Learn more about why self-growth is important and how to achieve it.
Self-growth, sometimes referred to as “personal growth” or “personal development,” is a process of developing new skills, attitudes, actions, or reactions that can have a positive impact on your life and increase your overall well-being. Self-growth can often involve an increase in personal resources, including self-esteem and coping skills, and changes in life and philosophies, such as deeper spirituality, redefined priorities, and a greater appreciation of life (Tedeschi & Calhoun, 2004; Taubman-Ben-Ari & Weintroub, 2008). For example, clinicians working with trauma survivors reported self-growth that involved a change in their personalities, such as greater sensitivity, compassion, insight, tolerance, and empathy, and deepened their appreciation for the resilience of the human spirit (Arnold et al., 2005).
Self-growth can look different for all of us. Some examples of self-growth may include:
Learning to control your emotions
Developing a growth mindset
Connecting with your body
Accepting what you cannot change
Improving emotional intelligence
Self-growth might help you improve your relationships with your coworkers, managers, partner, friends, and also with yourself. Here are some reasons why self-growth is important:
It forces you out of your comfort zone. When you leave your comfort zone (that space where you feel safe and in control) and work toward the growth zone (where you can set new goals and find your true purpose), you can reach your full potential. As the saying goes, “The best sailors aren’t born in smooth waters.”
Self-actualization. Abraham Maslow’s (1943) theory of human motivation argues that once we satisfy our “basic” and “psychological” needs, the next requirement is for personal growth and fulfillment. This is important because, for instance, not striving for growth might mean falling into a state of passivity later in life (Page, 2021).
Developing a growth mindset. A growth mindset means that people believe their intelligence and talents can be developed over time, while a fixed mindset means that your intelligence and skills are fixed, so if you’re not good at something, you might believe you’ll never be good at it. Research shows that those with a growth mindset achieve more than those with a fixed mindset in school, jobs, and personal life (Dweck, 2008). Having a growth mindset goes hand in hand with self-growth, as it broadens the possibilities and inspires you to work on yourself.
Tips for Self-Growth
There are a few ways to grow; some might require a long-term commitment or investment while others might be easier to access. Some tips to get started on self-growth include:
Meditate. Meditation has numerous benefits for your mental and physical health. When you meditate, you practice and learn self-awareness, an important skill that can help you on this path of personal growth.
Journaling. Writing in a journal not only has cathartic effects on your mental health—it can ease stress and anxiety—but also has important benefits for your personal growth. When you write down your thoughts and behaviors, you can start to notice patterns, which is a great way to increase your self-awareness.
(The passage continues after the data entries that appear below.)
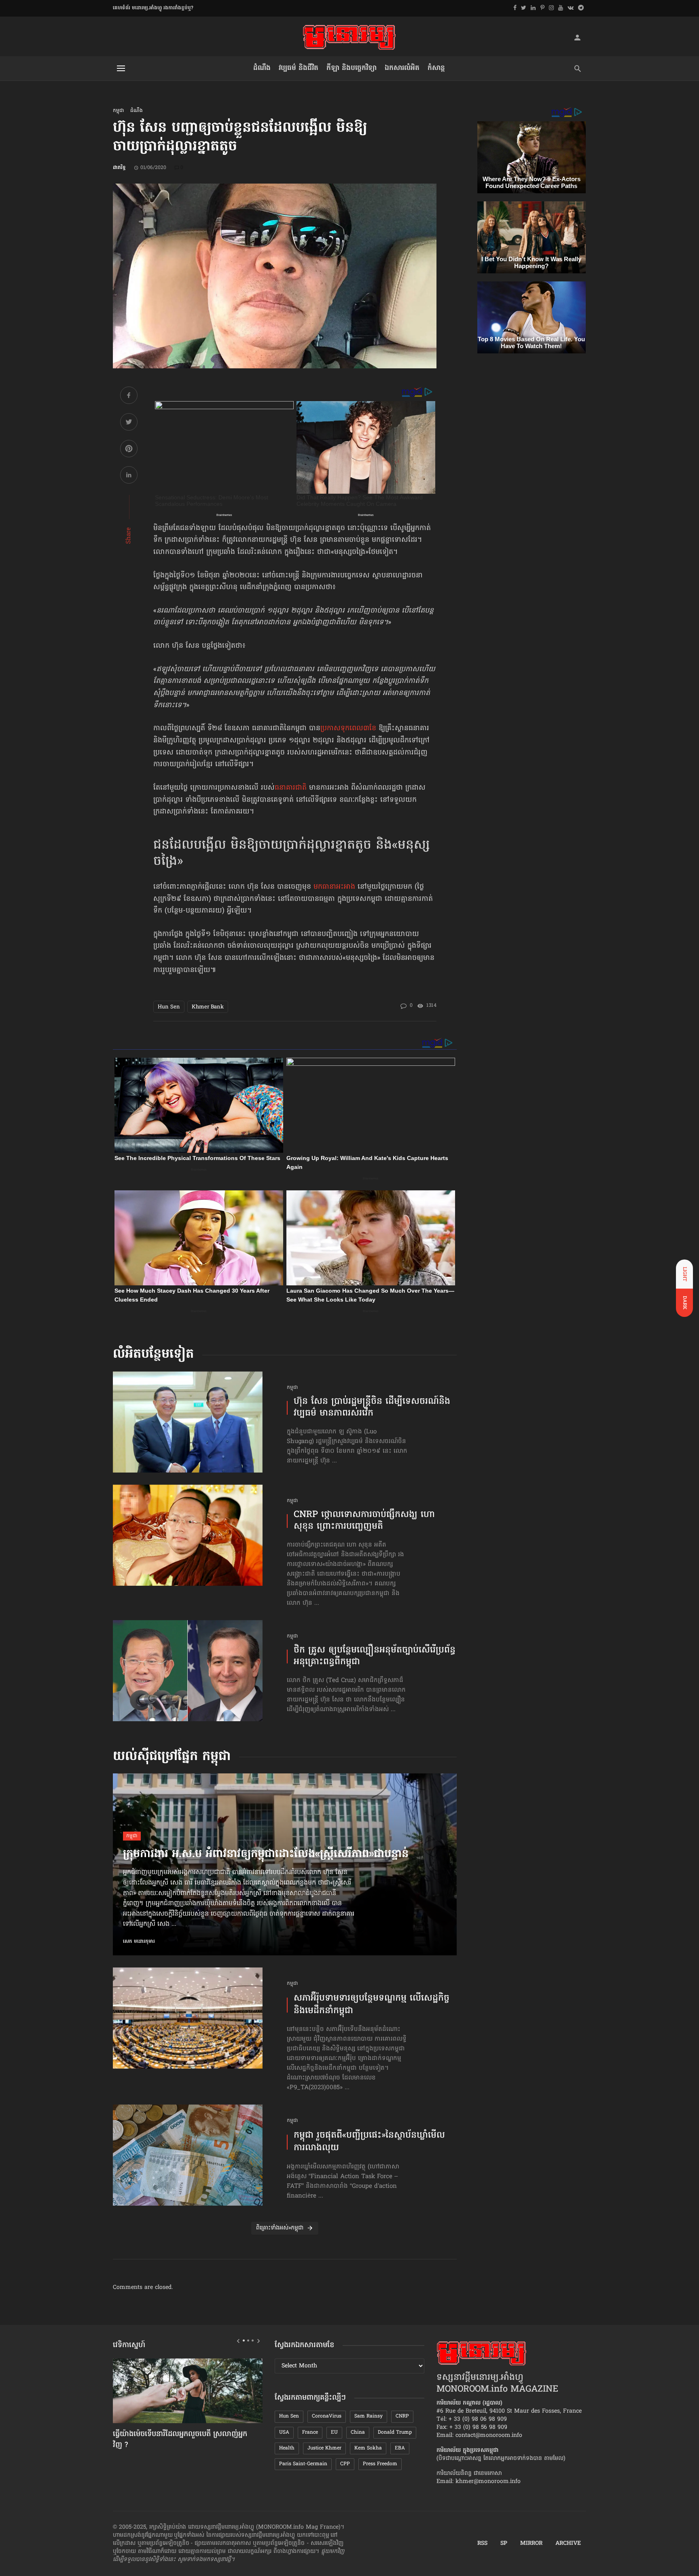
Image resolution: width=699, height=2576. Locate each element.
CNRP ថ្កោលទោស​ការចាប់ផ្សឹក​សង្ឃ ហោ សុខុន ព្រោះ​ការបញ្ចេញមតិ (364, 1520)
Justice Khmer (324, 2448)
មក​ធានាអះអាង (334, 887)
Read. When you read books, you get invaluable insight into human nature, what makes us tick and why, and how others see and interact with the world. Whether that’s about love, the inevitable repetition of history, or a totalitarian regime in a dystopian world, reading is a good habit for self-growth.
Use positive affirmations and words. Positive affirmations and self-talk can be helpful for your overall well-being, including a decrease in depression and an increase in life expectancy (Beigues et al., 2021). This can inspire you to start and get you motivated to pursue your self-growth journey.
Be curious and gentle. Self-growth doesn’t mean that you are not “enough” or that you should pursue perfection. Rather it is about accepting yourself as you are and creating a safe space for you to dig deeper into what you could be.
Less is more. When people solve problems, they tend to add things together rather than take things away, even when adding more goes against our best interests (Adams et al., 2021). When it comes to personal growth, some people tend to add new skills or certifications. Still, some coaches recommend stripping things away—for example, other people’s expectations, self-limiting beliefs, stereotypes, and other things that don’t serve you (Lee, 2019).
Adams, G. S., Converse, B. A., Hales, A. H., & Klotz, L. E. (2021). People systematically overlook subtractive changes. Nature, 592(7853), 258-261.
Arnold, D., Calhoun, L. G., Tedeschi, R., & Cann, A. (2005). Vicarious posttraumatic growth in psychotherapy. Journal of Humanistic Psychology, 45(2), 239-263.
Dweck, C. S. (2008). Mindset: The new psychology of success. New York, NY: Ballantine Books.
Page, O. (2021, July 12). How to leave your comfort zone and enter your growth zone. Positive Psychology.
Tedeschi , R. G. & Calhoun , L. G. ( 2004 ). Posttraumatic growth: Conceptual foundations and empirical evidence. Psychological Inquiry,15,1–18.
Taubman–Ben-Ari, O., & Weintroub, A. (2008). Meaning in life and personal growth among pediatric physicians and nurses. Death Studies, 32(7), 621-645.